Structural and Functional Analysis of HIV-1 Coreceptors: Roles of Charged Residues and Posttranslational Modifications on Coreceptor Activity

摘要

CXCR4 and CCR5 are chemokine receptors and are coreceptors for human immunodeficiency virus (HIV-1). Host cells must express CD4 and a coreceptor for optimal HIV-1 entry. The delineation of the critical regions involved in the interactions within the Env-CD4-coreceptor complex has been under intensive investigation. To define these regions we have employed an alanine-scanning mutagenesis strategy of the extracellular domains of CXCR4 coupled with a highly sensitive reporter-gene assay for HIV-1 Env-mediated membrane fusion.
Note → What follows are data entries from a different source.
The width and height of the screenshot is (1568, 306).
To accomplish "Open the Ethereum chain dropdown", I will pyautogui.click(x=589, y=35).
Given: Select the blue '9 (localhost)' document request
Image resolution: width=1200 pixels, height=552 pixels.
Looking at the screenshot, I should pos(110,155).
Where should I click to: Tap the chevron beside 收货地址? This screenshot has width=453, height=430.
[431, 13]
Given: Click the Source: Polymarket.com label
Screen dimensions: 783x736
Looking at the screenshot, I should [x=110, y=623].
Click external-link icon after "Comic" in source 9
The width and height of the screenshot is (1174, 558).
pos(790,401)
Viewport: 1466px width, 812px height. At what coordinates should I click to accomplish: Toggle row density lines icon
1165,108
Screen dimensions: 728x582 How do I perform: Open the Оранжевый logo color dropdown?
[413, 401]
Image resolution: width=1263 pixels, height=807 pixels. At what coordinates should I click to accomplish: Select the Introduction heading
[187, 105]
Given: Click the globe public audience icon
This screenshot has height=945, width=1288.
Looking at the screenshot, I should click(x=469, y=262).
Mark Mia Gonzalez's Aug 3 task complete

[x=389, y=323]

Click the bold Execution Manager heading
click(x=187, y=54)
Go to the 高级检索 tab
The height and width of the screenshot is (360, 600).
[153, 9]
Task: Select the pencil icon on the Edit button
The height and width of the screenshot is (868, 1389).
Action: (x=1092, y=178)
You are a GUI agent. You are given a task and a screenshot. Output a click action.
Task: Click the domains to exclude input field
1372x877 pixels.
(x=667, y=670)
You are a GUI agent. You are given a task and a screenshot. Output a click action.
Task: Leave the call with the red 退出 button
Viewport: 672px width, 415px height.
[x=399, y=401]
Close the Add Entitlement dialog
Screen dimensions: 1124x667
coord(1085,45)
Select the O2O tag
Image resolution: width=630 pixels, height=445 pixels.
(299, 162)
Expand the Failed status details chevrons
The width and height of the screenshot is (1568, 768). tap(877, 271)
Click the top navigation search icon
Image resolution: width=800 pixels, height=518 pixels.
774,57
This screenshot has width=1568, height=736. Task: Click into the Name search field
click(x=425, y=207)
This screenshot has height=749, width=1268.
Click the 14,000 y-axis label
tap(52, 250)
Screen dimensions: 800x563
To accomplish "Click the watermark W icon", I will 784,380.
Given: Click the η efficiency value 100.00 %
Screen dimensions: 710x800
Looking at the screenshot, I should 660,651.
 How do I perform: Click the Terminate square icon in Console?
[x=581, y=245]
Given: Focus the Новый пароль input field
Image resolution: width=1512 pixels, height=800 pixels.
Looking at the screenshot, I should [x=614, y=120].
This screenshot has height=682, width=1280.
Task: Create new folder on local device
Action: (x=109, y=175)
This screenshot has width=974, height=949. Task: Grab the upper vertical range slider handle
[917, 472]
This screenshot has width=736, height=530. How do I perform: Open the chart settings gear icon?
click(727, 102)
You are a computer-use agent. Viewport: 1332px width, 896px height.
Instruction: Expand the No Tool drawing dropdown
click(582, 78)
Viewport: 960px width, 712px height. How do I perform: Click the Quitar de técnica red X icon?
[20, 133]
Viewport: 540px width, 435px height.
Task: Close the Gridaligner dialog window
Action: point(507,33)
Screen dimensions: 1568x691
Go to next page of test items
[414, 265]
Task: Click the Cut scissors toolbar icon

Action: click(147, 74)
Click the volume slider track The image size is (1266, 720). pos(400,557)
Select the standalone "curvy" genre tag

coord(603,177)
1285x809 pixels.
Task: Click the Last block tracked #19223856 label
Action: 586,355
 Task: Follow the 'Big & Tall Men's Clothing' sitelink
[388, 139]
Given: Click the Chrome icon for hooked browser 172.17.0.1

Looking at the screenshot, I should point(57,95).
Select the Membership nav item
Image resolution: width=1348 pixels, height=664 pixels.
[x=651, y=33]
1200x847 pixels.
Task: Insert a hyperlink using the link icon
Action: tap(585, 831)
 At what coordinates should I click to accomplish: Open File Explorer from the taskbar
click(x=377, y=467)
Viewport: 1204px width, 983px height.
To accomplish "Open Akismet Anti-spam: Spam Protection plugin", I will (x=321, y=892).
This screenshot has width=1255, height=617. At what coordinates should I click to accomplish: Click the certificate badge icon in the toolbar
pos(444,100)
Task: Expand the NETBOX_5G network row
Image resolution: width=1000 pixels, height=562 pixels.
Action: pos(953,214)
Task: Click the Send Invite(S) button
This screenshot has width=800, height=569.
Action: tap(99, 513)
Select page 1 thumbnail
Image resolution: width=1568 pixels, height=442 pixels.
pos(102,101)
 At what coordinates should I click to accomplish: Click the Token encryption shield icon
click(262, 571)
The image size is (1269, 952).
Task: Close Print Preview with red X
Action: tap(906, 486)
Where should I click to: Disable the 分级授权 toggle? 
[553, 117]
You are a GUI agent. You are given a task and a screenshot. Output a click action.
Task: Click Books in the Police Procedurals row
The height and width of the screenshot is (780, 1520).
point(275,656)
Using a panel of 47 different CXCR4 mutations, we have identified several charged residues that appear important for coreceptor activity for X4 Envs: mutations E15A and E32A in the N-terminus, D97A in extracellular loop (ecl)-1, and R188A in ecl-2 impaired coreceptor activity for X4 and R5X4 Envs. Mutation to alanine of one of the six tyrosines present in CXCR4, Y7, decreased coreceptor function. In addition, alanine substitution of any of the four extracellular cysteines alone resulted in conformational changes of varying degrees, while paired cysteine deletions could partially retain structure. Our data supports the notion that all four cysteines are involved in disulfide bond formation. We have also identified substitutions which greatly enhance or convert CXCR4 s coreceptor activity to support R5 Env-mediated fusion: N11A, R30A, D187A, and D193A. Mutation of the aspartic acid at position 187 had the greatest effect on tropism. Mutation of an analogous serine in CCR5 to aspartic acid reduced CCR5 coreceptor activity with R5X4 and some R5 isolates. Mutation of the N11, a putative glycosylation site, had the second greatest effect on CXCR4 tropism. We determined that this site has a large carbohydrate moiety that is responsible for preventing CXCR4 from supporting R5 Env-mediated membrane fusion. Our data suggests the presence of conserv.